As I blocked, dodged, and countered her strikes, I realized her precision and speed had nearly doubled since we'd first sparred. Her battle sense was razor-sharp—easily rivaling Laboritus now, every move deliberate, honed. I found fewer openings to exploit, her attacks tighter, smarter. More often than not, she kept me on the defensive, her fists a blur I could barely track.
I smiled despite myself, a flicker of pride cutting through the strain—impressed by how far she'd come, how she'd carved strength from grace.
Then I saw my chance.
She threw a punch, quick and sure, and I ducked low, sweeping in with a kick meant to knock her off balance, the strike snapping through the air.
But to my surprise, she caught my leg mid-motion, her grip iron-tight, and drove me onto my back with one smooth twist. I hit the ground hard, breath jolting out, pinned under her weight.
I let out a short, surprised laugh, dust stinging my eyes. "You feinted that opening. You wanted me to go for the low kick."
The realization settled fast—she'd been in control the whole damn time, playing me like a lute.
"Looks like Laboritus isn't the only calculated mind around here," I said as she helped me to my feet, her hand firm in mine.
She smiled warmly. And for just a second... her smile lingered, as did her hand—just a second longer than needed. Or maybe that was just me. A fleeting warmth, soft against the calluses—a moment I couldn't pin down.
Before I could dwell, she gave me a playful nudge, her elbow light against my ribs. "Well, I had a pretty good teacher."

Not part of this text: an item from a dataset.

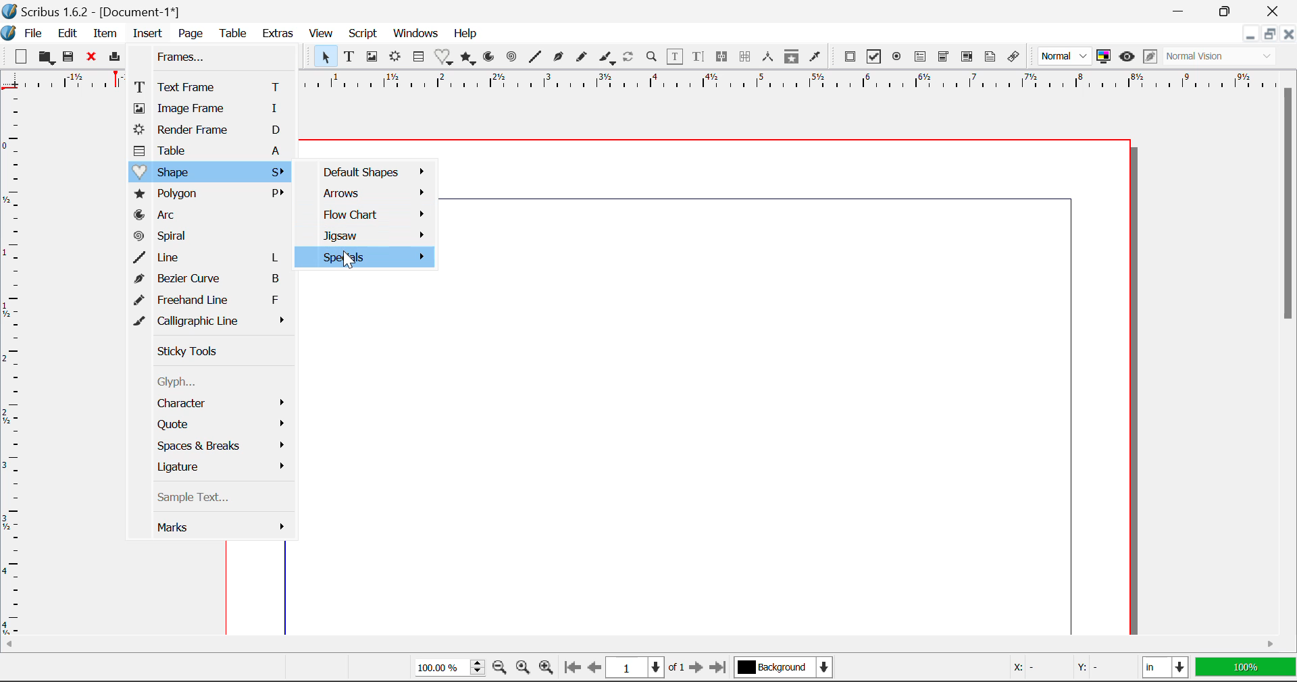 The height and width of the screenshot is (682, 1297). I want to click on View, so click(322, 35).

I unsheathed my swords, their weight familiar, black and white steel catching the morning light. "Well, let's see if the student can keep up with the teacher."

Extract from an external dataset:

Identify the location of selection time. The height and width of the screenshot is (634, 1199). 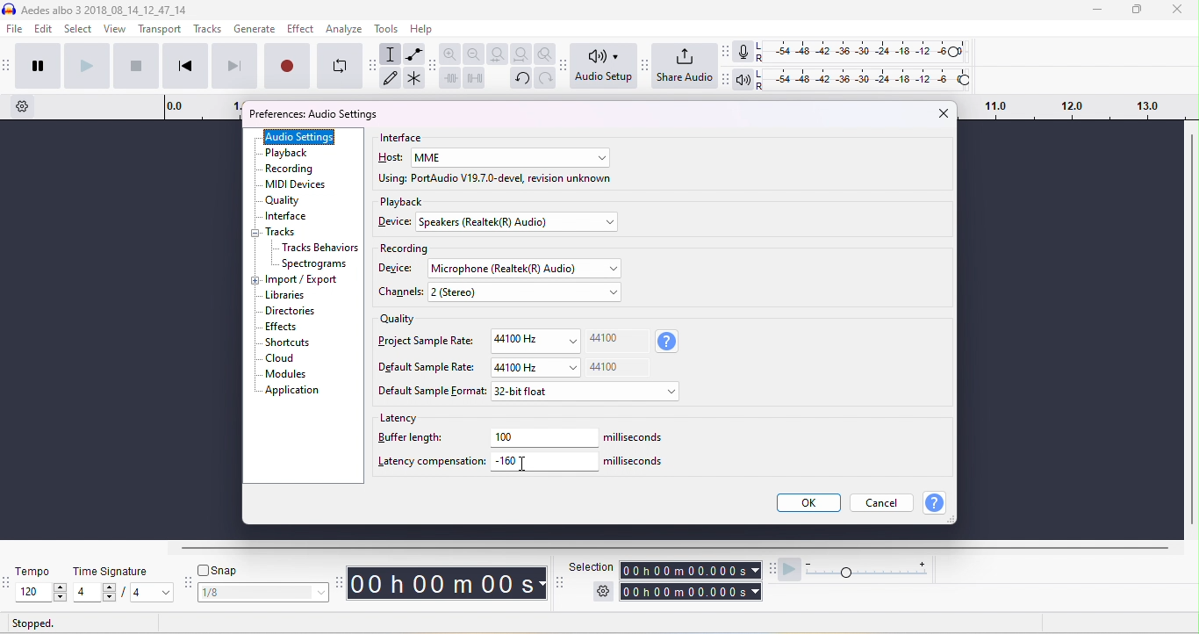
(683, 571).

"Oh, absolutely," Alythiel said, drawing her ebony daggers with a fluid ease, a spark flaring in her eyes. "I'm going for back-to-back victories here."
The moment her blades cleared their sheaths, I launched forward, the forest floor yielding beneath my boots.
Her movements were precise, fluid—like a deadly ballet. Each impact sent jolts up my arms. Each inhale tight, like she was breathing through steel. We weren't sparring—we were testing the limits of each other's will.
Our blades flashed and clashed, the ring of metal sharp and clear, echoing through the clearing. She parried one of my slashes, her blade a whisper of shadow, and countered—her dagger narrowly missing my ribs, the air hissing where it passed.
I tried to knock her off balance with a high kick, aiming for her chest, but she blocked it with her forearm and countered with a strike of her own, Moving before thought could catch up. I moved to block—but I was a second too slow, reaction dulled by the morning's grind.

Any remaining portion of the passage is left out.